Greenspan just said what tax-cutters wouldn't dare
WACO, Texas - Welcome back to Bush's Choices Chronicles, where we examine just exactly what we as a nation can't afford so that he can award tax cuts to people who don't need them.
Regrettably, the Chronicles have been on hiatus for a few months, basically because Bush appeared resolute about not making any choices.
He went about pumping up military spending and homeland security, enhancing Medicare, rebuilding Iraq and Afghanistan and barely touching discretionary spending.
An exasperated Cato Institute, a free-market think tank solidly in Bush's corner, now calls him the "biggest-spending president in U.S. history."
Bush has vowed that he will rein in discretionary spending and wipe out the record projected $521 billion deficit, even while making temporary tax cuts permanent.
The promise might satisfy his legions. It doesn't satisfy Federal Reserve Chairman Alan Greenspan, who says the only way to keep the tax cuts and balance the budget is to start whacking at Social Security and other entitlements.
The most venerated Greenspan, said the Washington Post's E.J. Dionne, has created an "emperor-has-no-clothes" situation for the president.
"If none of Bush's tax cuts are rolled back," writes Dionne, "continuing deficits will place immense pressure on Social Security and Medicare."
Dionne credited Waco Congressman Chet Edwards as one who appears to have his math skills down. In light of Greenspan's comments last week, Edwards asserted that staying the course is "digging a massive hole for our children and grandchildren."
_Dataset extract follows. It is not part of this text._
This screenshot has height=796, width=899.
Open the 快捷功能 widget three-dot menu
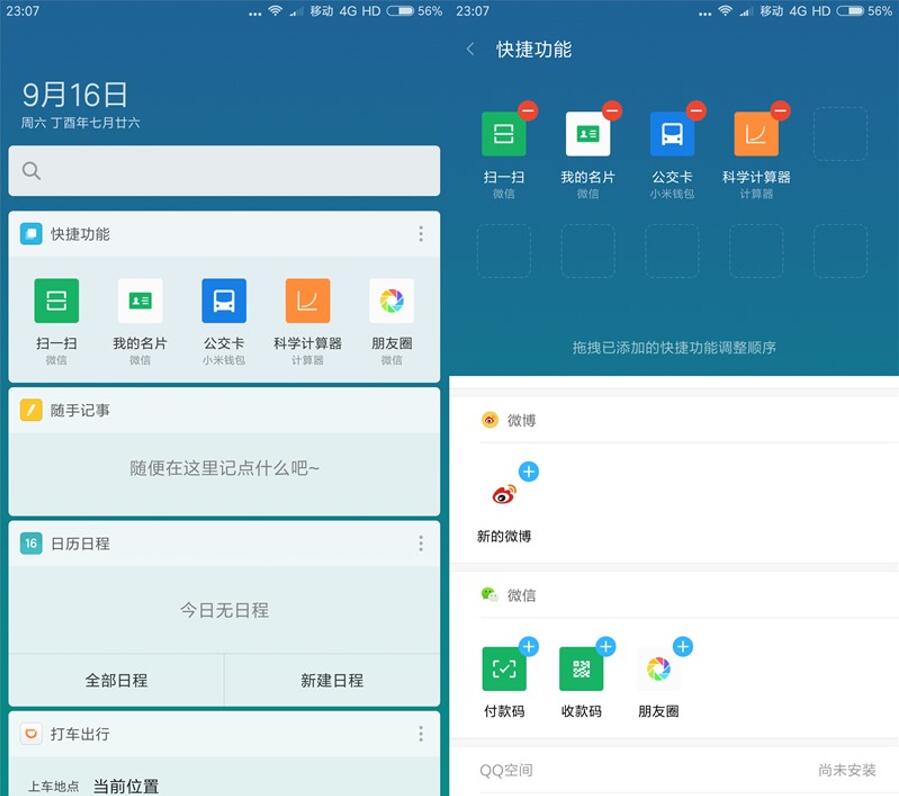point(421,234)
Part of that hole is a budget item beyond discretion: interest on the national debt. This nation next year is projected to owe $372 billion in interest alone on a national debt which recently surged past $7 trillion.
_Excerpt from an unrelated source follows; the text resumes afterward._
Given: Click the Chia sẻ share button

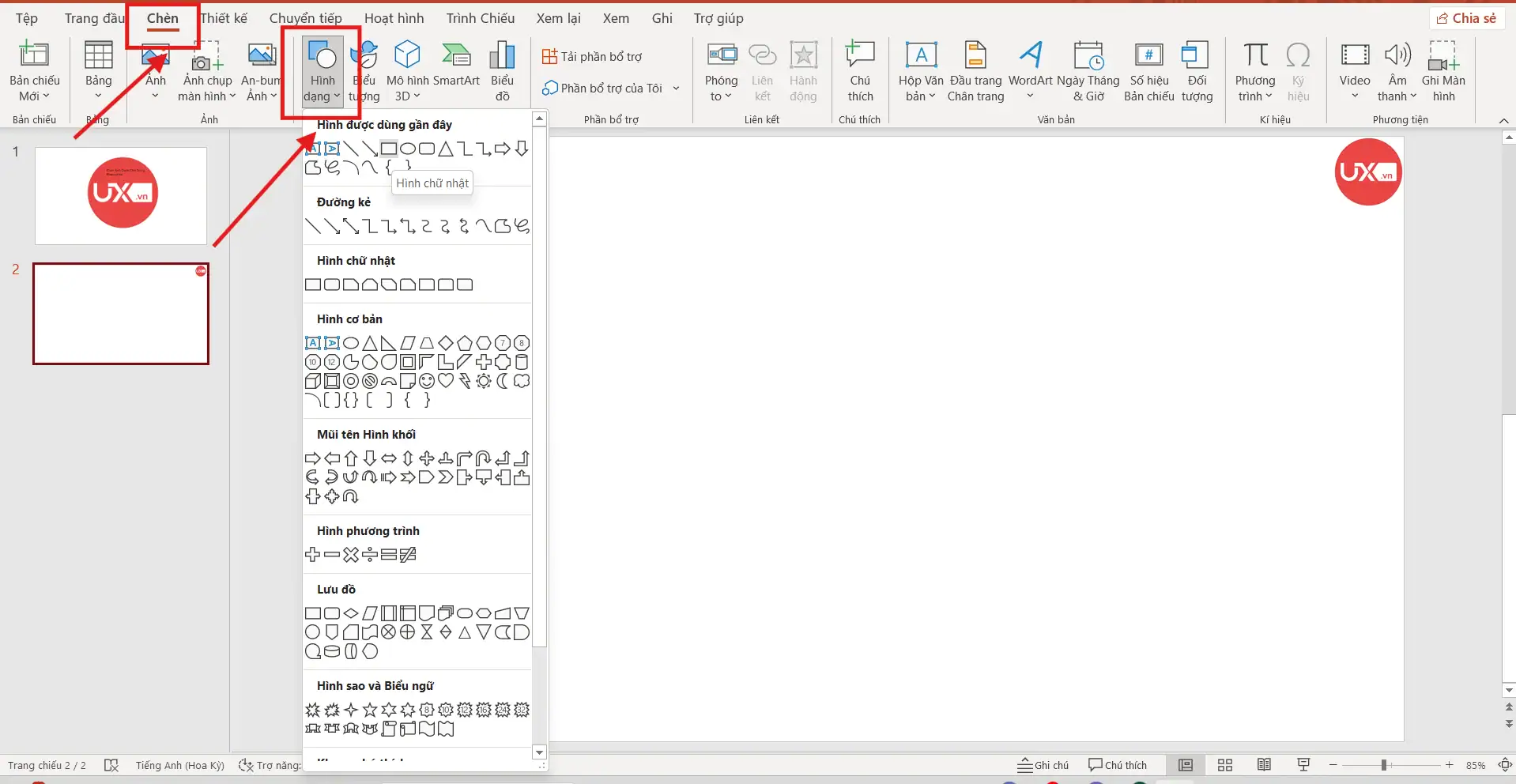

Does anyone remember when the federal government actually bought back some of that debt for the first time in decades? It was four years ago.
Does anyone recall that Bush, running for president, said he would set aside $2.4 trillion in surplus dollars "to strengthen Social Security and pay all benefits"?
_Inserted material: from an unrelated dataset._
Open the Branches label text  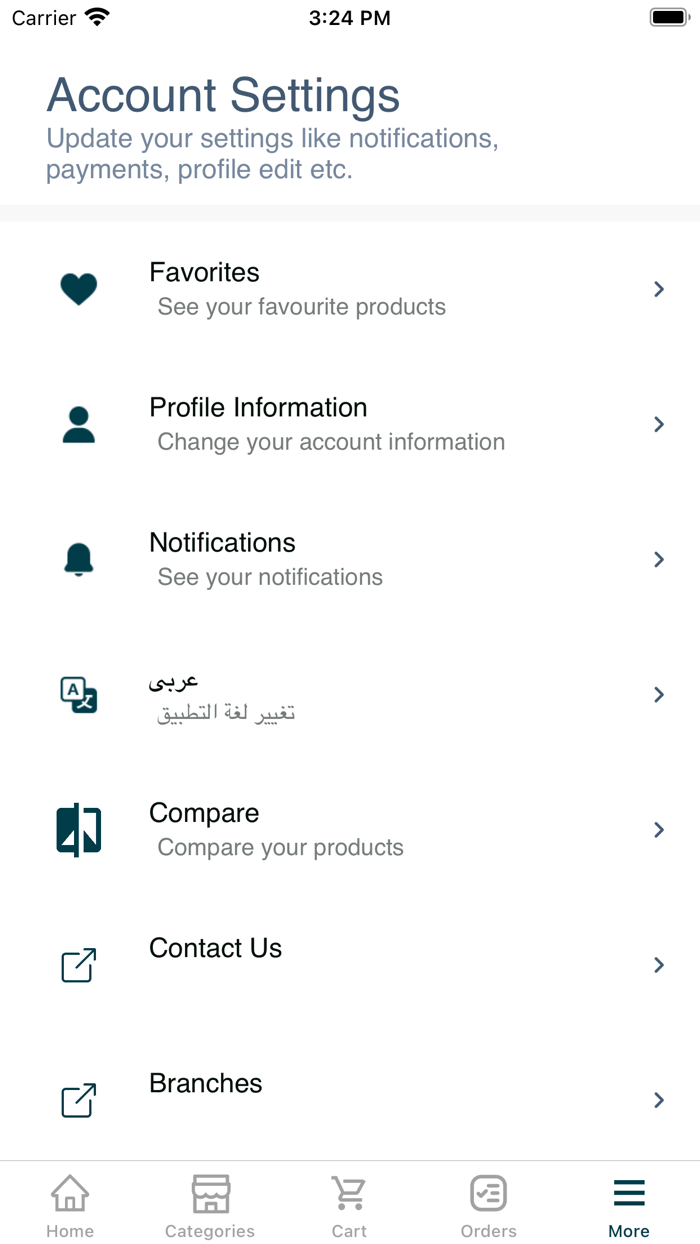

Issues of solvency demand that the Social Security cash-flow equation change - maybe graduating benefits according to retirees' incomes as Ross Perot has urged, or raising the retirement age.
As necessary as changes will be to guarantee that our children have Social Security, it's outrageous to think of benefits being cut not to assure its solvency but to make up ground for disastrous blue-sky budgets that misled taxpayers into crippling deficits.
Truth in labeling needed to apply long ago to barkers who said that we could leave almost two-thirds of the federal budget off the table (defense spending, entitlements and debt service) and cut taxes arbitrarily and across the board.
Greenspan had advice last week for those people: Check your math.